The $50 million problem
Picture this. You have a problem that’s been steadily growing, and now you’re realized it’s creating creating a huge hole in your revenue projections.
How do you address it?
I was recently asked to help out on a $50 million problem. I thought about what I could add – how could I unlock the collective intelligence of the senior team to solve it well?
The three steps
Here’s the approach we took. Let me know what you think, or what you do differently.
First, we gathered all the facts and figures: business data, market data, economic data, customer research.
Second, we got all the stakeholders together to map the problem on a whiteboard. We created a flowchart representing the steps through which customers had to go, and then identified the drivers of success/failure at each step.
Third, we were able to “see” four distinct root causes. From which we could stand up four separate work streams to work in parallel (with good comms between them) to tackle the causes.
Getting the picture
What I realised along the way was the importance of visualising - or mapping - your problem.

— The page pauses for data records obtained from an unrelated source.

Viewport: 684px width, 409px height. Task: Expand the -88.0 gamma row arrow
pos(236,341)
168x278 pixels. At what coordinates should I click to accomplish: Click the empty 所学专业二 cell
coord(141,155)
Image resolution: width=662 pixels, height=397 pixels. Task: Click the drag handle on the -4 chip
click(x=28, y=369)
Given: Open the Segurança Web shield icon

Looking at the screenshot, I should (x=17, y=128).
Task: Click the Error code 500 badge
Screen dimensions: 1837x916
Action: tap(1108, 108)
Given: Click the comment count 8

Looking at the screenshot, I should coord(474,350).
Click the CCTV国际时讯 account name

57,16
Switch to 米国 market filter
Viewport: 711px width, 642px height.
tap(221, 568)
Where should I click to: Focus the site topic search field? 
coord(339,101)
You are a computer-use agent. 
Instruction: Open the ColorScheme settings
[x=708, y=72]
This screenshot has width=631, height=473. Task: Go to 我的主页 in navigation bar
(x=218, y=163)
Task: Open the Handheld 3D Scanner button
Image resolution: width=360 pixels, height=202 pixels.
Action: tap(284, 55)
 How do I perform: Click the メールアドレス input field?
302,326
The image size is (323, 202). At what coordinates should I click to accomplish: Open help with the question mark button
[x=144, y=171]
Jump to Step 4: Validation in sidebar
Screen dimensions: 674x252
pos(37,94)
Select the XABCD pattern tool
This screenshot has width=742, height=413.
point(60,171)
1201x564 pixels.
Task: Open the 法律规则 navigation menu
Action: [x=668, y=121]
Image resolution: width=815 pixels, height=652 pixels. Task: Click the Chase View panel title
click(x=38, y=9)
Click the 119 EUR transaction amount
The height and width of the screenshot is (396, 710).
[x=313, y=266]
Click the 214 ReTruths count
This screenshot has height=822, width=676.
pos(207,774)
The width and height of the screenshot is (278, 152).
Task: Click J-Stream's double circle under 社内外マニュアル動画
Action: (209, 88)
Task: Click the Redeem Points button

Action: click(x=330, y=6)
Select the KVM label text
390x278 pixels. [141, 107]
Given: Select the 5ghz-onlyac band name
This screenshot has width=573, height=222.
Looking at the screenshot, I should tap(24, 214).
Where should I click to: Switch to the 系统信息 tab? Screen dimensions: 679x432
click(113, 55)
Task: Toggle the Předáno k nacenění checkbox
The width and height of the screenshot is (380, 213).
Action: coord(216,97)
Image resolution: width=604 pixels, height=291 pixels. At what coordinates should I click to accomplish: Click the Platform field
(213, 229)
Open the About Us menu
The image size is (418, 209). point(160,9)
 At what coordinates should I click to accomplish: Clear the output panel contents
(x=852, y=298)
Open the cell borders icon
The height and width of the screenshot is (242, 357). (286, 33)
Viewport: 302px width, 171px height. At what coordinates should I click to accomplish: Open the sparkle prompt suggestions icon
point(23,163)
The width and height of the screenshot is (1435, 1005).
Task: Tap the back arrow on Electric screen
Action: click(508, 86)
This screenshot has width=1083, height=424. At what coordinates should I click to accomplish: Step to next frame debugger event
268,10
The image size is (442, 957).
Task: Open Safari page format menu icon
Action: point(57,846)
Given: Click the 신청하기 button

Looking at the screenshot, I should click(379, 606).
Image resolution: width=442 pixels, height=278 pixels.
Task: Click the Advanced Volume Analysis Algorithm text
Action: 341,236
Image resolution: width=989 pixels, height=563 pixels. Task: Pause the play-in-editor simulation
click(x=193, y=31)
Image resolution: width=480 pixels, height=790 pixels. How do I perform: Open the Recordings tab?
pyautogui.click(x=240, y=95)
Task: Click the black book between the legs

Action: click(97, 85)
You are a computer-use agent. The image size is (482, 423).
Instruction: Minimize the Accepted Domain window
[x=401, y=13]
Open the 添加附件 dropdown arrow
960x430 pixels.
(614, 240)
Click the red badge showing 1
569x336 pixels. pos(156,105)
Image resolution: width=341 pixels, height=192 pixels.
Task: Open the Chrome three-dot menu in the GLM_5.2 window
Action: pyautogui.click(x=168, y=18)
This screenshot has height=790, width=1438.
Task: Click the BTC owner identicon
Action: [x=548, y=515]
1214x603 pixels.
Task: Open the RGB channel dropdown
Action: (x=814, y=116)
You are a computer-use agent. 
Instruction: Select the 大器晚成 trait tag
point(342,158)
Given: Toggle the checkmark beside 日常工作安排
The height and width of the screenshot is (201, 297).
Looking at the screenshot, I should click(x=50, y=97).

This has always been a big part of my problem-solving toolkit. By nature I am a doodler, mapper, and model maker.
But I’m also convinced it’s a fundamentally important approach to complex problems. Why?
Here’s a diagram to suggest three reasons in order of importance, from the bottom up.
To quote Dan Roam (author of Back of the Napkin),
“The person who sees the problem clearest has the best chance of solving it”.
I often say that “your head is not the best place to solve a problem”. Better to write it down. Better still, draw it.
Mapping the problem allows you to see all the elements of the problem at one time, giving you a much more holistic perspective than if you simply talk about a problem. When we merely use the spoken word, we only can hold one part of the problem in our minds at any one time.
Drawing out the problem together allows everyone to input as you build a map. This lends itself to unlocking the group’s collective intelligence - and avoiding narrow frames and dominant voices.
Collaborative mapping unlocks the team’s intelligence.
Considering the whole map, you can then identify the root causes, and assess which are most tractable, and in what order.
Treating the root causes is better than treating the symptoms.
My 3 favourite visual tools
Strategy. When I’m helping companies develop strategies, I often use the strategy house (hat tip to Paul Sigaloff, APAC boss of Yahoo for originally introducing me to this). The beauty of the house is that it is easy for everyone to remember, and to see where they fit.